Le nuove tecnologie rivoluzionano la vita e spesso possono essere considerate nuove forme di arte. A questo proposito il guru canadese, da sei mesi nel Comitato di Direzione di Media Duemila, ricorda l’emozione provata 15 anni fa, quando da Tokyo, in una videoconferenza, ha assistito alla simulazione virtuale in 3D basata sulla tecnologia T-Vision: “Partendo dall’immagine del globo terrestre ho zoomato con il mouse – racconta – e sono sceso nelle strade di Berlino, percorrendole fino a vedere il luogo dove erano gli artisti di Art+Com”.

Questa esperienza ha anticipato StreetView, il sistema lanciato da Google il 30 ottobre scorso e che consente di esplorare da Internet anche le città d’arte italiane, proprio come se si fosse lì.
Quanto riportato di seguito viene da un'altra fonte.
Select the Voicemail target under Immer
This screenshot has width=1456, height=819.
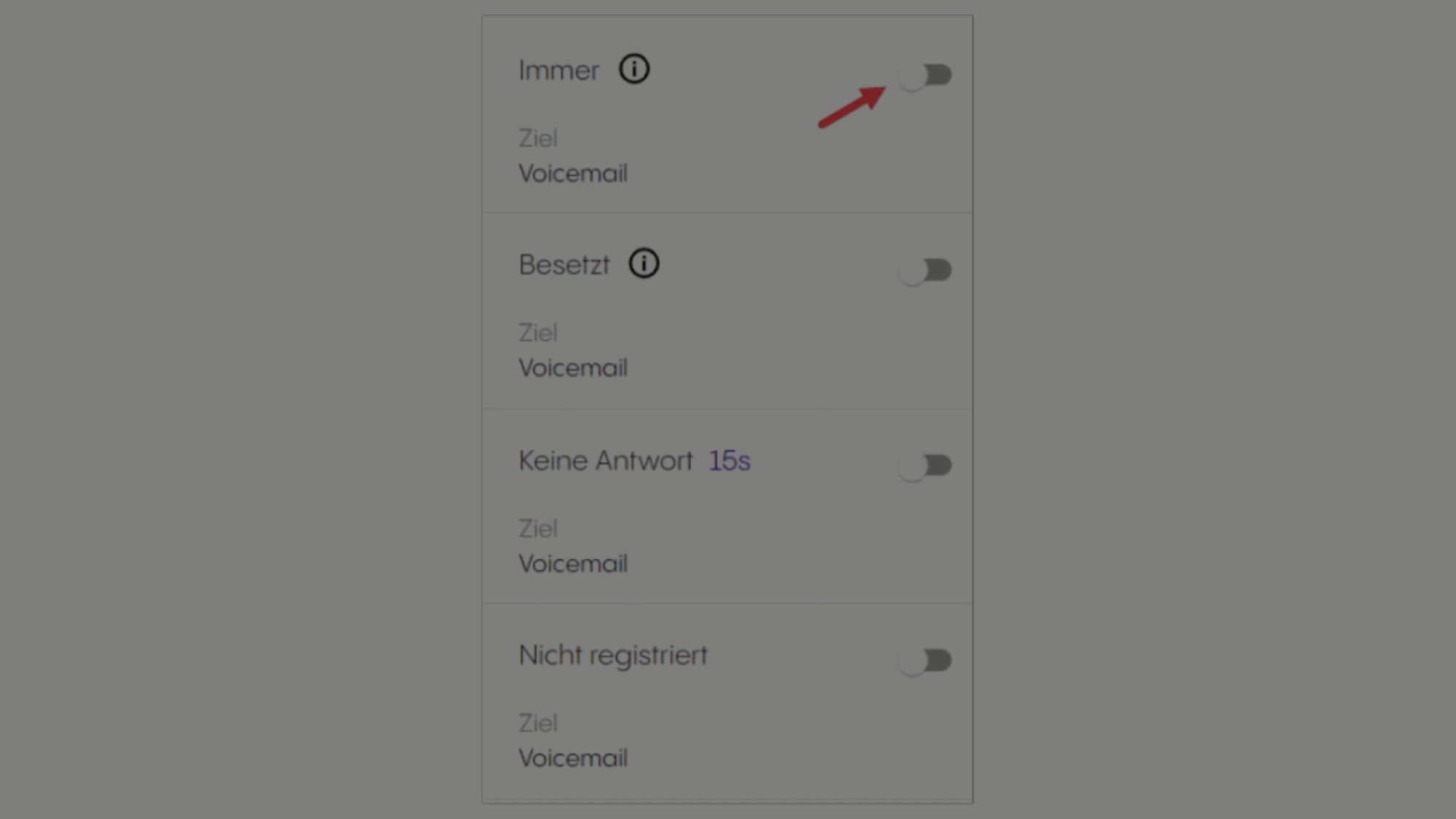click(573, 173)
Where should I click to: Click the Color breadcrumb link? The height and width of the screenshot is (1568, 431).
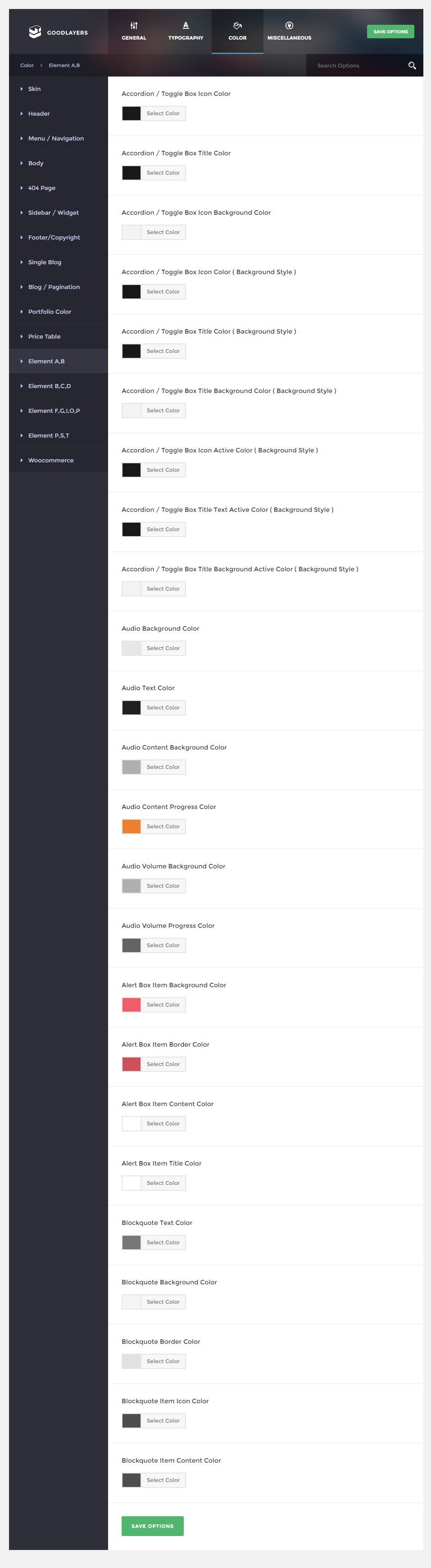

“Attraverso una finestra virtuale si può vedere in tempo reale l’ora che mostra la famosa torre di Berlino – continua de Kerckhove – Emozionante! Alla limpida visione del futuro si è aggiunta la mia grande emozione scaturita da questo mezzo fantastico. Qualcosa di simile alla emozione della moltitudine che il poeta W. B. Yeats ha indicato per definire come ci si sente quando ci si associa, e ci si identifica con un gran numero di persone anonime e con posti non conosciuti”.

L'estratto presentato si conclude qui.